Week 4/33: Data Modelling for Data Engineering Interviews (Part #1)
Week 4 of 33-Week Data Engineering Interview Guide
Data modelling is essential in Data Engineering as it defines how data is organised and connected within a system. It's a common focus in interviews, reflecting its importance in creating efficient, scalable, and reliable pipelines and databases. Strong data modelling skills showcase your ability to solve real-world data challenges.
Additionally, there are roles specifically called Data Modelers that intersect with Data Engineering. As a Data Engineer, you may come across these specialised roles, which focus more deeply on designing and optimising data models. These roles highlight the importance of data modelling in the broader data engineering landscape.
For a Data Engineering interview, the question patterns usually follow three common types:
The interviewer presents a scenario and asks you to design an ER diagram, Dimensional Model, or similar, based on the given requirements.
They provide an existing ER diagram and ask you to normalise or denormalise it.
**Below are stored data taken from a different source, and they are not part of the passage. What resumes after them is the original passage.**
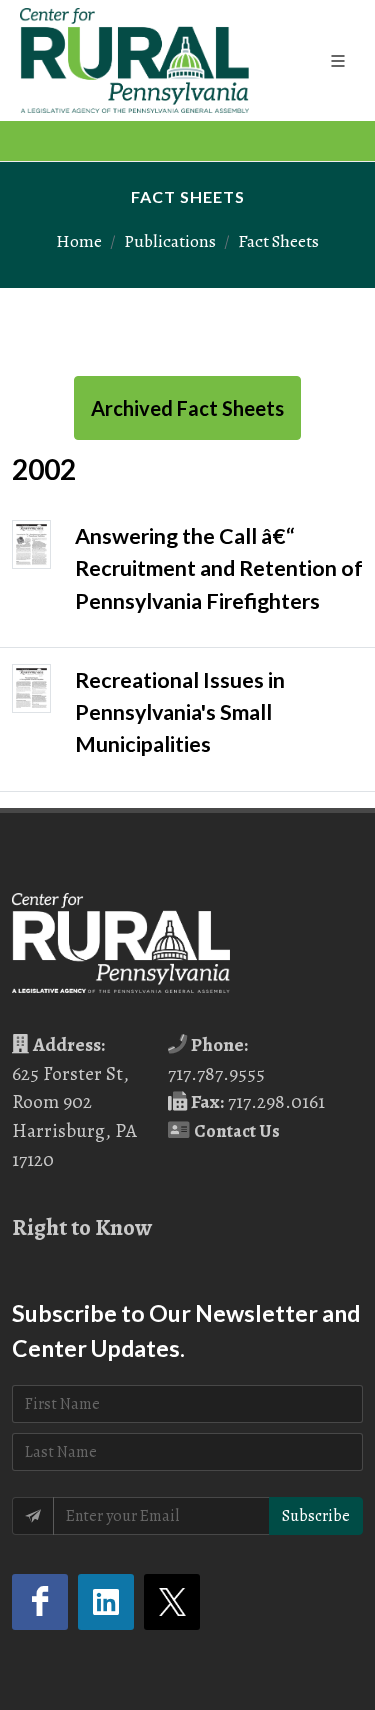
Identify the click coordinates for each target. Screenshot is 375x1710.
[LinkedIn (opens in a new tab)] (106, 1602)
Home (79, 241)
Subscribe (316, 1516)
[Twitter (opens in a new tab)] (172, 1602)
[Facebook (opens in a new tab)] (40, 1602)
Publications (170, 241)
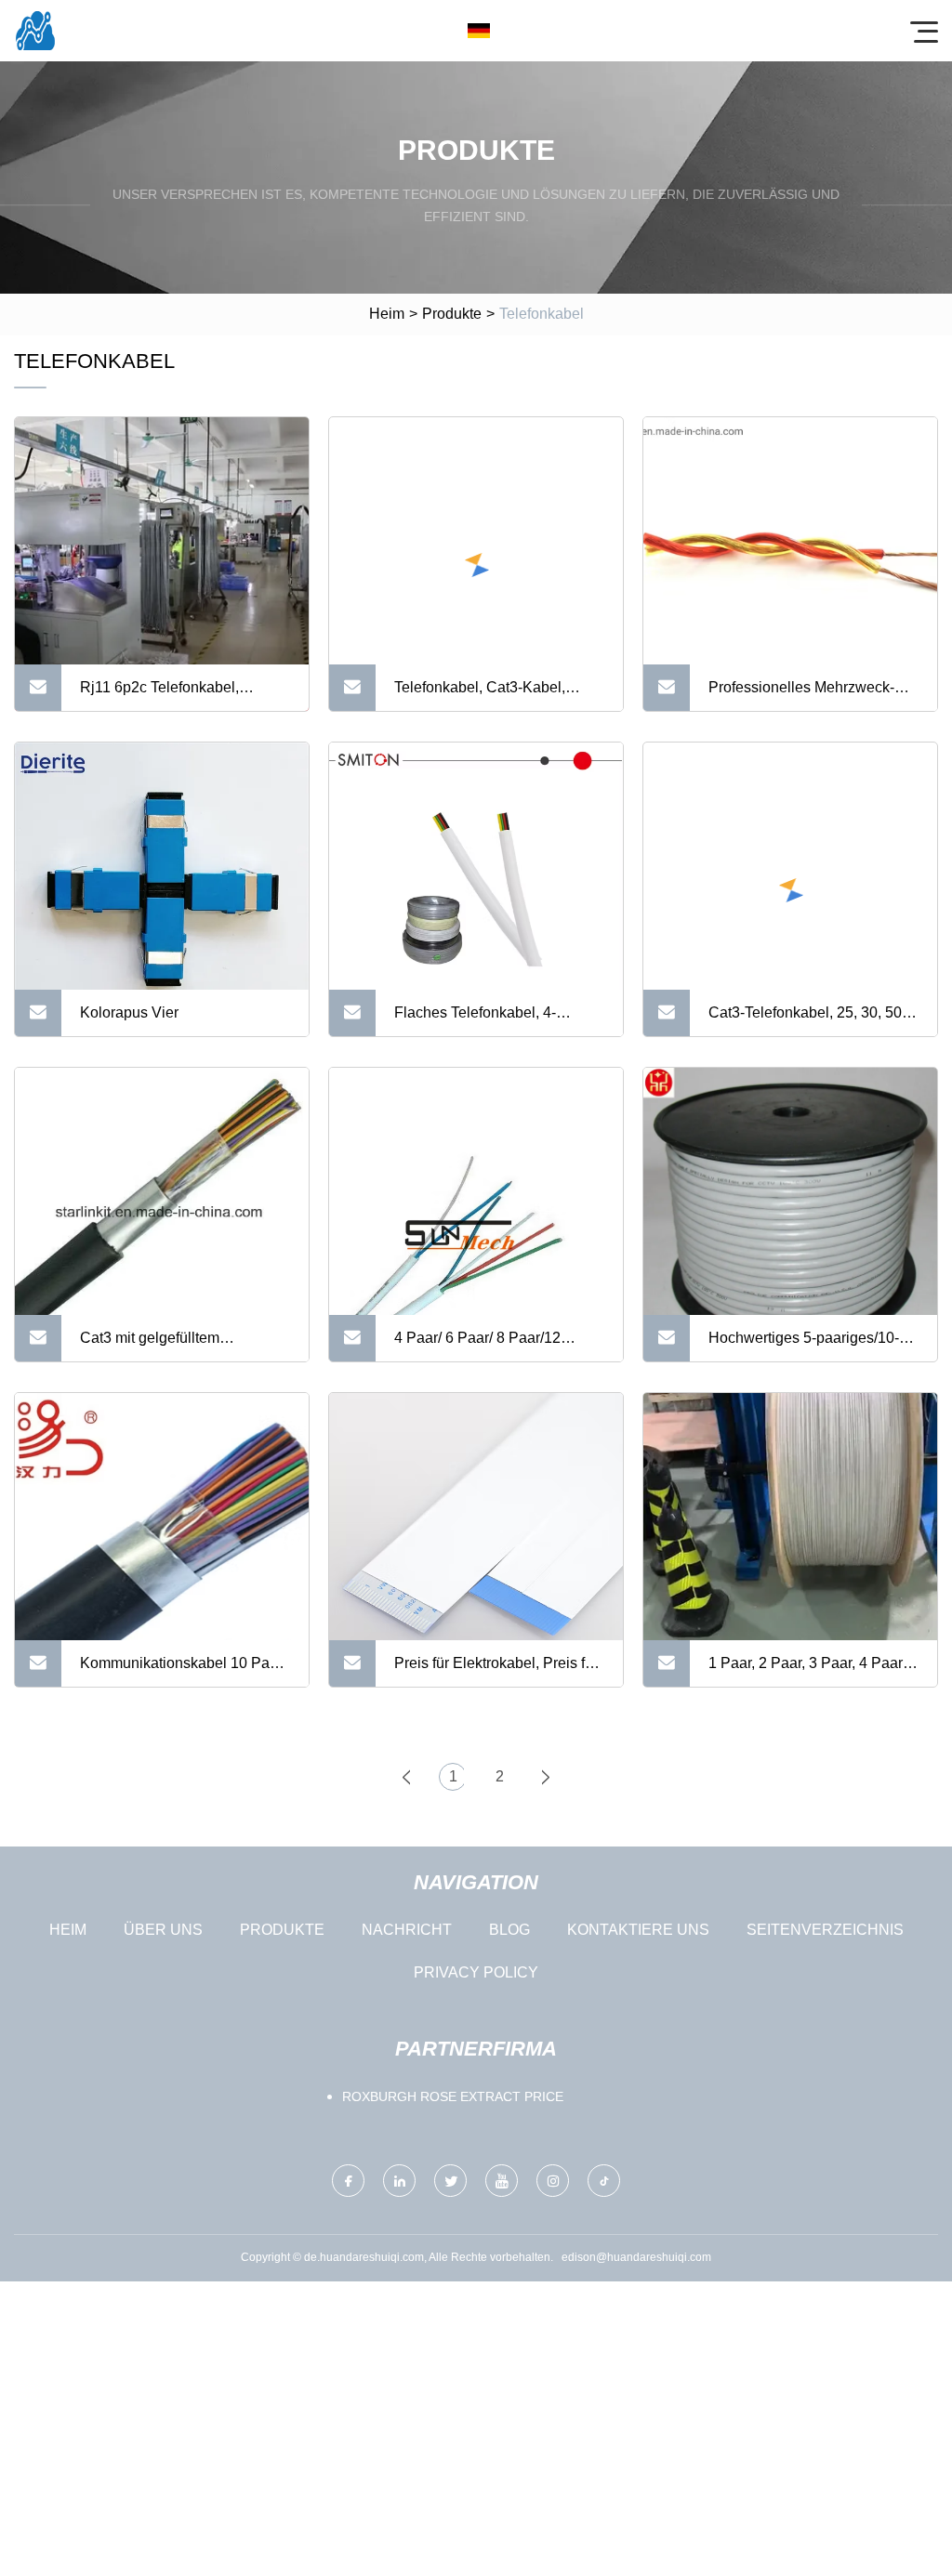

They ask general questions to assess your overall understanding of data modelling concepts and best practices.
In this post, we’ll start with the fundamentals and then work through real examples, helping you become familiar with the different types of data modelling questions.
What we will cover :
What is data modelling?
What is a data model?
Types of data models
OLTP vs. OLAP
ER Diagrams and ER Models
Step-by-step guide to solving Amazon’s data modelling interview question
We will also provide real interview questions from Microsoft, Uber and Meta.
Don’t miss our Data Engineering Interview Preparation series, check out the full posts [here2] and subscribe to stay updated with new posts and tips.
By the end of the series, you'll have a solid understanding of data modelling basics and be confident handling interview questions.
What is Data Modelling?
Definition
Data modelling is the process of creating a visual representation of data and its relationships within a system.
Example:
Think of a library. To make it easy to find books, we organise them by subject—historical books in one section, and novels in another. This structure helps us quickly locate what we need. Similarly, data modelling organises large amounts of data into a clear structure so it can be managed and accessed efficiently.
Purpose:
Data modelling creates a "blueprint" or "map" that shows how data is categorised, stored, and related. It helps ensure the design of a database supports business needs.
Data modelling is more than just creating structures or diagrams; it requires a deep understanding of the business, its processes, and its goals.
When done right, data modelling gives a clear, comprehensive view of the organisation. It helps uncover important insights and relationships that might be overlooked. It also enables data teams to build better systems, products, and solutions that are stable, reliable, adaptable, and aligned with business needs.
What is a Data Model?
, co-author of Fundamental of Data Engineering book, defined data model: A structured representation that organizes and standardizes data to enable and guide human and machine behaviour, inform decision-making, and facilitate actions.
Three Types of Data Models
When it comes to data modelling, there are three key stages, or levels of abstraction, in data model development.
Conceptual Data Model: A non-technical, high-level description of relevant entities and relationships.
Purpose: Focuses on high-level data structure and relationships without technical details.
Key Features: Identifies entities (e.g., Region, Time, Sales) and their relationships.
Use Case: Ideal for initial planning; flexible and simple to create, even on paper.
Abstraction Level: Highly abstract, with no details on database structure.
Logical Data Model: Includes more details, such as attributes we want to track for each entity. Still business-friendly.
Purpose: Adds more detail to the conceptual model, serving as a bridge to the physical model.
Key Features: Includes attributes (e.g., Sales Amount, City, Channel), primary keys, and foreign keys.
Use Case: Provides a detailed blueprint for the database design.
Abstraction Level: Moderately abstract.